Che cosa ricordi di quei momenti?

“Ho impresse nella memoria delle immagini che nessuno mai potrà cancellare. Ho visto con i miei occhi pezzi di rottami degli aerei, e parti di corpi di tanti innocenti. Sotto le macerie gli incendi continuavano a bruciare e il calore che ne derivava faceva sciogliere le suole delle nostre scarpe. L’aria era inquinata, ma il caldo rendeva impossibile lavorare con una maschera al viso. Inoltre, entrambi gli edifici erano composti da 110 piani e quando sono caduti la quantità di macerie che si sono accumulate era pari a circa 40-50 piani, quindi, noi ci trovavamo a scavare da quell’altezza.
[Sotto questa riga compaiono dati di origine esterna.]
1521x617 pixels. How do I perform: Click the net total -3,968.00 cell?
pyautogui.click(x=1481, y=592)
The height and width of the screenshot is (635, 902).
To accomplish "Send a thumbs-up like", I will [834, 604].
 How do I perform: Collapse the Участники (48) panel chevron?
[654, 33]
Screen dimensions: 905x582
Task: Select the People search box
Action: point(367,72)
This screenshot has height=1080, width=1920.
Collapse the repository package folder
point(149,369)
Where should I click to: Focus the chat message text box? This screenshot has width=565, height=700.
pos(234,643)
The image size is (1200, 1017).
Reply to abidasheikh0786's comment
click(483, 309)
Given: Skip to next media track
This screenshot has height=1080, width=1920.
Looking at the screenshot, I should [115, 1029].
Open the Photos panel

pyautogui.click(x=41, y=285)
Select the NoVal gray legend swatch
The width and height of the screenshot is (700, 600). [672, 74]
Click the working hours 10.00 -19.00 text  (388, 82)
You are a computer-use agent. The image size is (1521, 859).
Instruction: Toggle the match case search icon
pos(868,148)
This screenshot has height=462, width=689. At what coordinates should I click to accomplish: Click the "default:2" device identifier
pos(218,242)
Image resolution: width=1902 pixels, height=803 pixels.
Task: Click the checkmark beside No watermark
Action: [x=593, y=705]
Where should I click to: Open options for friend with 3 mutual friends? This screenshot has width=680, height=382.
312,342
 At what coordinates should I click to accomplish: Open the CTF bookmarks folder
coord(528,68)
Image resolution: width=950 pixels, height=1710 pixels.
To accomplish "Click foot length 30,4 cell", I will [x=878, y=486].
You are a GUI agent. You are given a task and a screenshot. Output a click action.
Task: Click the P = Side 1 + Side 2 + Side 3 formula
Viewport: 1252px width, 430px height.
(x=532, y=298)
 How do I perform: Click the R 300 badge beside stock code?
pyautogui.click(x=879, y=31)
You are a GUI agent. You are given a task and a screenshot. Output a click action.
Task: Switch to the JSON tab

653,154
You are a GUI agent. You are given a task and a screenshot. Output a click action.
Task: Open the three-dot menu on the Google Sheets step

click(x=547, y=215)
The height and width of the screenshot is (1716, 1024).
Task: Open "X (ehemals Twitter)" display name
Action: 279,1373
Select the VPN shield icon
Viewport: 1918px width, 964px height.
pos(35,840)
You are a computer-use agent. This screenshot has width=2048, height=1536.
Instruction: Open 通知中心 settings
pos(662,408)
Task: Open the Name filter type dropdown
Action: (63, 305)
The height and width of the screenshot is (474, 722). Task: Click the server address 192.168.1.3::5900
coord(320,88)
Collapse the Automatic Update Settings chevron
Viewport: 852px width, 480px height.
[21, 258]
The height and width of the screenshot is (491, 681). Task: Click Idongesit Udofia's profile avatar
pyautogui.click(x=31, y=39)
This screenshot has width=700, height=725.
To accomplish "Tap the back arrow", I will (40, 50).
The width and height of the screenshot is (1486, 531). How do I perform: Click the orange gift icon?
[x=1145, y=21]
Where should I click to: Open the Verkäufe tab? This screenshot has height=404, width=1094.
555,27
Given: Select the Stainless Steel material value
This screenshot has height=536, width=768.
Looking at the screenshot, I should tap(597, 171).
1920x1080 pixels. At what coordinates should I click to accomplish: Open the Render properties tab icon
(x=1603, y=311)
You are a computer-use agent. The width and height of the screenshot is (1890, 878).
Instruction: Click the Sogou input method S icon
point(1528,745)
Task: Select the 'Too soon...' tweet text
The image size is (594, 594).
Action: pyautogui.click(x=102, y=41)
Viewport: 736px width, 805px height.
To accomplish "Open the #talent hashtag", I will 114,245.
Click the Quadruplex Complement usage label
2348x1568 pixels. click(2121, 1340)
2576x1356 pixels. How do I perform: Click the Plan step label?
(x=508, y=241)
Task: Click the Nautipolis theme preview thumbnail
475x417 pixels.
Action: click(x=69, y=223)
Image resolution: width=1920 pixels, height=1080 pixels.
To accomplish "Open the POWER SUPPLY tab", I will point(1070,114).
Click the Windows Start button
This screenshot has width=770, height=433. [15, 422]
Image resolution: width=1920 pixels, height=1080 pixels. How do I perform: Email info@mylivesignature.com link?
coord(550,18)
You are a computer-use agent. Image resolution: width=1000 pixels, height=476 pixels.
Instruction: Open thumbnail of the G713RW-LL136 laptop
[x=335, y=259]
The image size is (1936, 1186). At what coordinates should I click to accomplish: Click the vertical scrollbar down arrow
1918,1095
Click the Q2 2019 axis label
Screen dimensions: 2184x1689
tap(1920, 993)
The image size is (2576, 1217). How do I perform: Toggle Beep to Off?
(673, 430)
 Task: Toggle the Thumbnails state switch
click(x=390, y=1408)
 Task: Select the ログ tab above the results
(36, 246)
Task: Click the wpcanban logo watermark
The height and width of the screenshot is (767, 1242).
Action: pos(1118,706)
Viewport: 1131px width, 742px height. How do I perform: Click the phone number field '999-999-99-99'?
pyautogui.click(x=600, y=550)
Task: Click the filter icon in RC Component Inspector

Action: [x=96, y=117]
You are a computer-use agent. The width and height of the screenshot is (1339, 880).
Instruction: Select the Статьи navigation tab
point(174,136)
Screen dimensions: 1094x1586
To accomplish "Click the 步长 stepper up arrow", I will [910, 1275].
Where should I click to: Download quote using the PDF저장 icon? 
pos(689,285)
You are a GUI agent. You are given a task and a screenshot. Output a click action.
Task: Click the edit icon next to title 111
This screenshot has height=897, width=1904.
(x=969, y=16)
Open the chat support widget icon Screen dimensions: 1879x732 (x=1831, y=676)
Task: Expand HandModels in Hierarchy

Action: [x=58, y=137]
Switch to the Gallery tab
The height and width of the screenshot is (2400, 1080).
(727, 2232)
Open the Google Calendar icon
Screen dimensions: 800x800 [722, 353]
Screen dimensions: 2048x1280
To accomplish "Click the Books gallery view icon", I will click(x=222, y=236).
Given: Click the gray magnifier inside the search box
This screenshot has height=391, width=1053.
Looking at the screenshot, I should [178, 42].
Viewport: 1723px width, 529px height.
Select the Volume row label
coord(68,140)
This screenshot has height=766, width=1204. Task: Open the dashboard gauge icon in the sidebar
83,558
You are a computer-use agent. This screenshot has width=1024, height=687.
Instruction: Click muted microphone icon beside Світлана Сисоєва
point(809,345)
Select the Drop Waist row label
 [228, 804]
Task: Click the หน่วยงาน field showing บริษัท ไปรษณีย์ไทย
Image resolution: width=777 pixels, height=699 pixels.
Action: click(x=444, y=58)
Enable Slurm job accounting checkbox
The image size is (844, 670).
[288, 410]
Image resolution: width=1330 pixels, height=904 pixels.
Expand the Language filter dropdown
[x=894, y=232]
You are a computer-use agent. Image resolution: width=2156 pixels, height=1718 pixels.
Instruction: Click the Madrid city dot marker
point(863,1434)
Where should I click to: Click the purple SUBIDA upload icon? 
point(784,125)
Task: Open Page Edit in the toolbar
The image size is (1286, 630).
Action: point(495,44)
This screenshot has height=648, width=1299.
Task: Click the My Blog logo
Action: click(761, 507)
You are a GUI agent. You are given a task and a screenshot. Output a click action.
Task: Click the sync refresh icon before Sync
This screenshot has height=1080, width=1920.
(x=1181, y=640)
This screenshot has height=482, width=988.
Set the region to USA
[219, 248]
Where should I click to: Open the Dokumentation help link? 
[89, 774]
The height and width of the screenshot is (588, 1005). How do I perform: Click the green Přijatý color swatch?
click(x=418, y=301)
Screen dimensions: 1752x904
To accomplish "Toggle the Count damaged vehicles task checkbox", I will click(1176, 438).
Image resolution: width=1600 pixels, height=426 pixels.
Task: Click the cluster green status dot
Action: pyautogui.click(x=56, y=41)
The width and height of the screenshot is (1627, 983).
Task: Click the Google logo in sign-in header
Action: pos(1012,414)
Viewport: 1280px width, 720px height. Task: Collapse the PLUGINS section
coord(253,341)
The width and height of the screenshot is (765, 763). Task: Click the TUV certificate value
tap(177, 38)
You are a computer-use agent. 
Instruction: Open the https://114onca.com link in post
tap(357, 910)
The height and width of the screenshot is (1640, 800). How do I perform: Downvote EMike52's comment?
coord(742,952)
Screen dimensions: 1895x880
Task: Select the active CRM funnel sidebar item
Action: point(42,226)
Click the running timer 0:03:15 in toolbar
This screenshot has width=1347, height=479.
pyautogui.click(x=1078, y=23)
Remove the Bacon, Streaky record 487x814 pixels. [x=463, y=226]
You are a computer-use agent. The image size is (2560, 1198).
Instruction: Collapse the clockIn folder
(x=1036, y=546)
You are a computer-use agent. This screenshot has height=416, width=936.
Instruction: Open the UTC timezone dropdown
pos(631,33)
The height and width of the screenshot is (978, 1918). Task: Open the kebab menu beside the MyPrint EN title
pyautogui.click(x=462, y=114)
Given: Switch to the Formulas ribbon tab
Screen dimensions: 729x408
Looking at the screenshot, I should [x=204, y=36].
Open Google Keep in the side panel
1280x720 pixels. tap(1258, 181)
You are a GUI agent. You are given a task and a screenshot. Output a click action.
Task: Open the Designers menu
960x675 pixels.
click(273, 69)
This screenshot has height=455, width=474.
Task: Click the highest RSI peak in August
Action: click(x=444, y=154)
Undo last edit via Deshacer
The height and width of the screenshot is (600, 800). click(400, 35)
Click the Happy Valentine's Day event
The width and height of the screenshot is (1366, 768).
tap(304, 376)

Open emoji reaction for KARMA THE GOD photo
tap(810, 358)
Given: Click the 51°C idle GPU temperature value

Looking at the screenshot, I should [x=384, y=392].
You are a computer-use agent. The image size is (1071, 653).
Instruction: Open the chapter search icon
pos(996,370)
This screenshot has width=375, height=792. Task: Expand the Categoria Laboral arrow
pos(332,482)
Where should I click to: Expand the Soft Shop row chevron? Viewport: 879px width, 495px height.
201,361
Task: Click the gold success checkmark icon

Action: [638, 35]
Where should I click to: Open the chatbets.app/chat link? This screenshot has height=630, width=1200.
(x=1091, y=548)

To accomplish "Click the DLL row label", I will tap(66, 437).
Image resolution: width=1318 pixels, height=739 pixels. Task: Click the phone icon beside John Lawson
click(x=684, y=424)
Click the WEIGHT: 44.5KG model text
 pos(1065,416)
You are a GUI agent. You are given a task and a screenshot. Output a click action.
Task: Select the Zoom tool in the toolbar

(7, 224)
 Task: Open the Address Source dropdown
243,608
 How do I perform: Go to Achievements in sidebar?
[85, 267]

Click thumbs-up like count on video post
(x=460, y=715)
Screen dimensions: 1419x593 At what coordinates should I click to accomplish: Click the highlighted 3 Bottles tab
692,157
Sicuramente in quei giorni una delle cose più difficili è stata quella di ricevere telefonate da amici con cui non parlavo da anni, che mi chiedevano se potevo rintracciare i loro familiari e conoscenti che erano dispersi e che non avevano modo di contattare”.

Hai perso qualche collega durante l’attacco?

“No, ma dopo due mesi sono stato trasferito alla Task Force Traffico di Manhattan e lì un sergente era deceduto. In tutti questi anni però a causa delle polveri tossiche respirate, ho avuto numerosi amici che si sono ammalati e alcuni di loro sono venuti a mancare. Il pensiero che dopo l’attentato sono rimasto a lavorare lì per almeno due anni a volte mi tormenta e dentro la mia testa rimbomba sempre la domanda se tra vent’anni avrò qualche ripercussione. Per ora io sto bene e una volta all’anno mi sottopongo a dei controlli medici per essere sicuro di essere in buona salute”.

Come è cambiata la tua vita da poliziotto dopo l’11 settembre?

“Come ogni altro americano, tutto, a partire dalle piccole cose, è cambiato. Io guardo diversamente la società in cui viviamo, le persone che incontriamo e vivo in modo differente alcuni luoghi come l’aeroporto. Per molto tempo dopo gli attentati, in città si respirava il terrore e ogni qualvolta veniva lasciato un pacco o una valigia sul ciglio della strada, si pensava potesse essere una bomba. Quell’atmosfera di paura e di incertezza ha sicuramente reso più difficile il nostro servizio perché si lavorava con la convinzione che la minaccia potesse essere ovunque e in qualsiasi momento”.

Tra qualche anno che cosa racconterai a tuo figlio di quel giorno?

“Gli dirò che l’11 settembre 2001 c’è stato il peggior attacco terroristico di sempre e che ho visto con i miei occhi spezzarsi i sogni di molte persone. Nessuno di noi potrà mai dimenticare quel giorno e io stesso insegnerò al mio bambino di onorare per sempre la memoria di tutti gli innocenti che quel martedì mattina hanno perso la vita”.